In a mid-credit scene, Max, minus Ezra, gets to appear on Jimmy Kimmel Live, and an awkward moment happens back-stage due to how similar Max's court-ordered parole officer looks to Jimmy's assistant Guillermo.

==Production==
Writer Tony Spiridakis began to write the script many years before the making of the film. He was inspired by his relationship with his own autistic son and the break-up of his marriage during his son's teenage years. In an interview he said that the film's script was the ultimate product of him realizing he didn't need to "fix" his son's autism. Spiridakis frequently asked his good friend, actor Tony Goldwyn, to read drafts throughout the years. After reworking the script into a final screenplay, Goldwyn read the version and asked to direct the film.

The film was originally announced in May 2022, under the title Inappropriate Behavior. Principal photography occurred in Westwood, New Jersey and Jersey City in September 2022. The creators of the film began the casting process knowing they wanted an autistic actor to play the lead. William Fitzgerald sent in a tape because he wanted to start a YouTube channel and thought it would give him experience. The 15-year-old ended up landing the titular role.

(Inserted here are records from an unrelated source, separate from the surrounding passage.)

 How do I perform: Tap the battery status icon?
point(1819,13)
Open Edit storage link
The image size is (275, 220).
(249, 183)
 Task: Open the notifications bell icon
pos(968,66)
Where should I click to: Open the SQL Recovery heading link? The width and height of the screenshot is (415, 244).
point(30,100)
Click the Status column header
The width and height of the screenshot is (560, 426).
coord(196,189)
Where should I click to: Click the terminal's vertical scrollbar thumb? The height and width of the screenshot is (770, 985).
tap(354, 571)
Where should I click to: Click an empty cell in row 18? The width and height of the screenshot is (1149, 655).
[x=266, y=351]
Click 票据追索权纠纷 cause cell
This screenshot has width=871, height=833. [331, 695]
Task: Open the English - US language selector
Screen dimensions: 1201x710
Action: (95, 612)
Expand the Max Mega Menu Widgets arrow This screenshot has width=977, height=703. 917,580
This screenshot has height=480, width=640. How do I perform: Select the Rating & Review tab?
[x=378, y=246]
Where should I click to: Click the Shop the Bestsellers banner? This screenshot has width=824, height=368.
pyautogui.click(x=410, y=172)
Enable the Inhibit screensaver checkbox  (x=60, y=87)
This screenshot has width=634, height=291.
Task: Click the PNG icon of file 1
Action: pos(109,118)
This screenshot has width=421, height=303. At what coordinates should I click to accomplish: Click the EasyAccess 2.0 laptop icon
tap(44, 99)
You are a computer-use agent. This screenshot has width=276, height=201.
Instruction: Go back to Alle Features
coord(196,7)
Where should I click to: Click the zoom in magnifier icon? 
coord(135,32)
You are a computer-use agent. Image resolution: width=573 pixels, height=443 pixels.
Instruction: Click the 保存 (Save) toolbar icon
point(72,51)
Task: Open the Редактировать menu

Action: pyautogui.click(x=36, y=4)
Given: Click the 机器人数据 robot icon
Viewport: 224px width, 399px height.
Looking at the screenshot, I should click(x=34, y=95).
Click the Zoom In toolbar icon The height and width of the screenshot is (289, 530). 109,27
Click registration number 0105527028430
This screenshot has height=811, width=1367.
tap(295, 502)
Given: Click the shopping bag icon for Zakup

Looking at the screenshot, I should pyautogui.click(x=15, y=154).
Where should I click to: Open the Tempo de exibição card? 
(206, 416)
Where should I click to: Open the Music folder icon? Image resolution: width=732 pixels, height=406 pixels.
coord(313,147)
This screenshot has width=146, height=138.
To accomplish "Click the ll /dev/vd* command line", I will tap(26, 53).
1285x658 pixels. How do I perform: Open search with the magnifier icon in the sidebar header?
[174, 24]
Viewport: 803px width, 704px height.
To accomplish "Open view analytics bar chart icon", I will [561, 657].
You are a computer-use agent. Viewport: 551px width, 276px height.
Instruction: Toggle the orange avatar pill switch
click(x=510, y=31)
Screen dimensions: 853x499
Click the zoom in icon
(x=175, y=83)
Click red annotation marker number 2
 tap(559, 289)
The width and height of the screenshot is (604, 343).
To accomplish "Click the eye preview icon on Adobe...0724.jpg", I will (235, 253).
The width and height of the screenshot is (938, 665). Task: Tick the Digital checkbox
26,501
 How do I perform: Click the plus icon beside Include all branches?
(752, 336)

Robert De Niro ultimately accepted the role, saying that the film resonated with him because one of his seven children is autistic. Whoopi Goldberg was asked directly by Goldwyn to join the film, and she accepted even before reading the script.

The film also had multiple autistic crew members on set to ensure its authenticity. Other cast members were directly related to a family member who has autism. Throughout the production, the creators screened different versions to the autism community for feedback.

==Release==
Ezra had its world premiere at the Toronto International Film Festival on September 9, 2023. In November 2023, Bleecker Street acquired U.S. distribution rights to the film.

The film was released theatrically in the United States on May 31, 2024.

==Reception==
 Metacritic, which uses a weighted average, assigned the film a score of 57 out of 100, based on 16 critics, indicating "mixed or average" reviews.